As the trail approaches the Lang Station trailhead, several paths lead back to the river. At the Lang Station trailhead, the surface changes dramatically as the eastern portion of the trail begins.
Here, the trail continues on the eastern side of Gregg Mill Road, immediately crossing the Middle Branch of the Piscataquog right before it meets the South Branch over a lovely footbridge. From this point, it immediately becomes clear that the trail is only suitable for hikers and experienced mountain bikers. As you make your way through the pristine forest, you can catch fleeting views of the river to the south. The remnants of the old New Boston Railroad are harder to distinguish but are there. The trail crosses Parker Road about 1.5 miles from Lang Station.
The route then continues through the woods until the eastern endpoint at State Route 114. Please note that there is only a worn footpath to SR 114, and this is not an ideal trail access point, as it is neither visible nor easy to find from SR 114. In the future, this eastern section will be developed into a more suitable surface for all trail users, and it will eventually connect to the 5.5-mile Goffstown Rail Trail to the east.
If you’re starting from the Hillsborough County Youth Center/4H Fairgrounds, be sure to pay attention to the signage relating to parking and access. Although this is an official trailhead accessible to the public, it’s also the youth center’s private property.
The official map on the trail’s website shows an extra 0.75-mile section from the western endpoint to the original train depot, which is now a private residence. This section makes a nice addition to the trail, going across the youth center grounds and traveling along a private road that is open to vehicular traffic. The depot is located close to the center of New Boston, where the trail intersects with Depot Street.
To reach the trail from I-293, take the SR 114 exit toward Manchester/Bedford. Merge onto SR 101 W, and go about 1 mile. Continue straight onto SR 114 N, following signs for Goffstown/Henniker. In 3.5 miles, turn left to remain on SR 114 N, and go another 3.8 miles. Turn left onto SR 13. See directions below depending on the trailhead you wish to reach.
To reach the Lang Station trailhead, follow SR 13 S 3.9 miles, and turn right onto Gregg Mill Road. In less than 0.1 mile, the trail parking area and Lang Station will be on your left.

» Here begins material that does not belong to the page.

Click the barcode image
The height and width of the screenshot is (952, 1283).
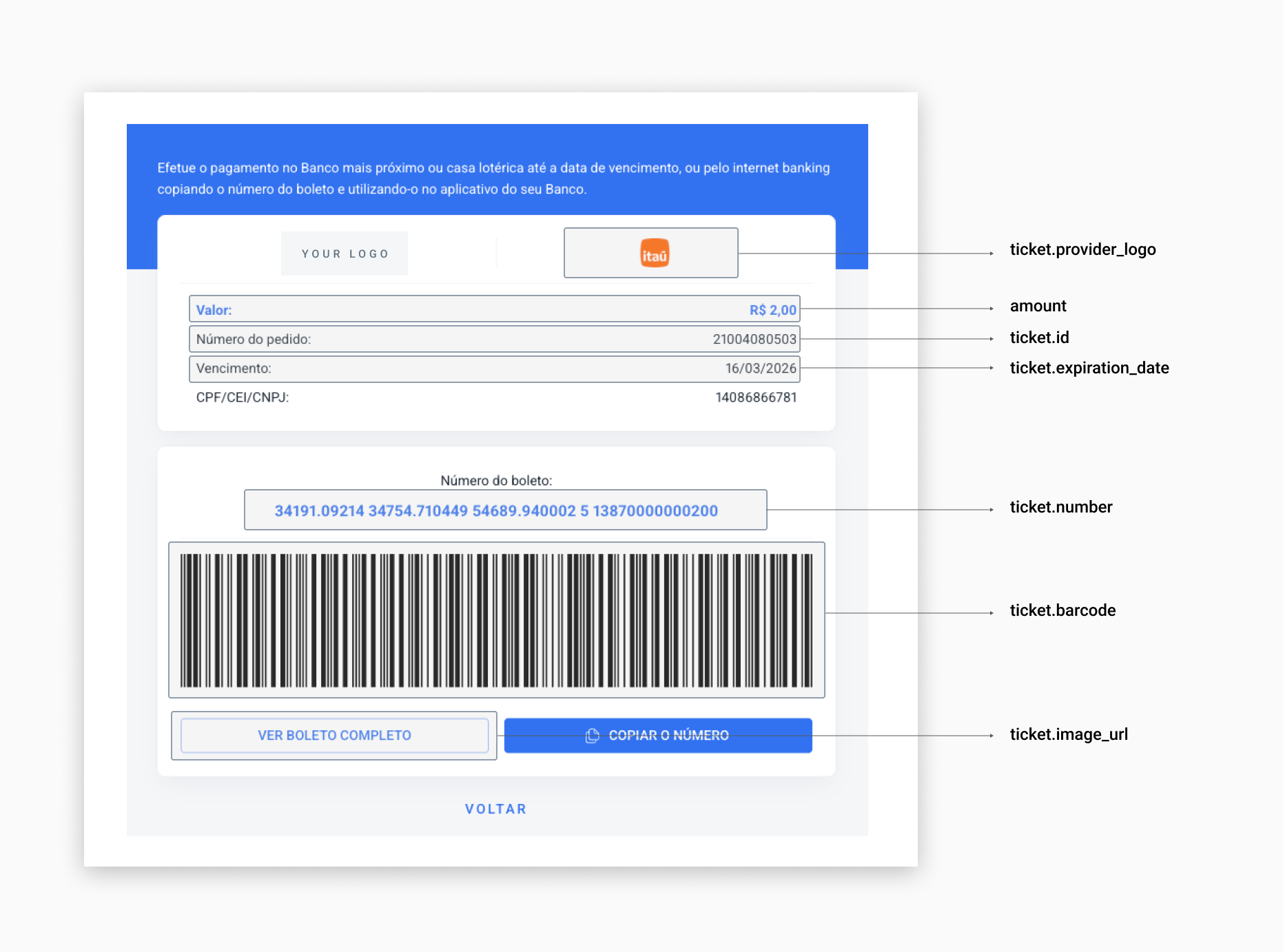496,618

To reach the Hillsborough County Youth Center/4H Fairgrounds trailhead, follow SR 13 S 5.9 miles, and turn right onto Hilldale Lane. You will then cross a bridge and enter the Hillsborough County Youth Center property. Follow Hilldale Lane along the river, heading north a few hundred yards, and you’ll see signs for the trail. Note that this is private property, though the youth center allows the public to park and access the trail during the day.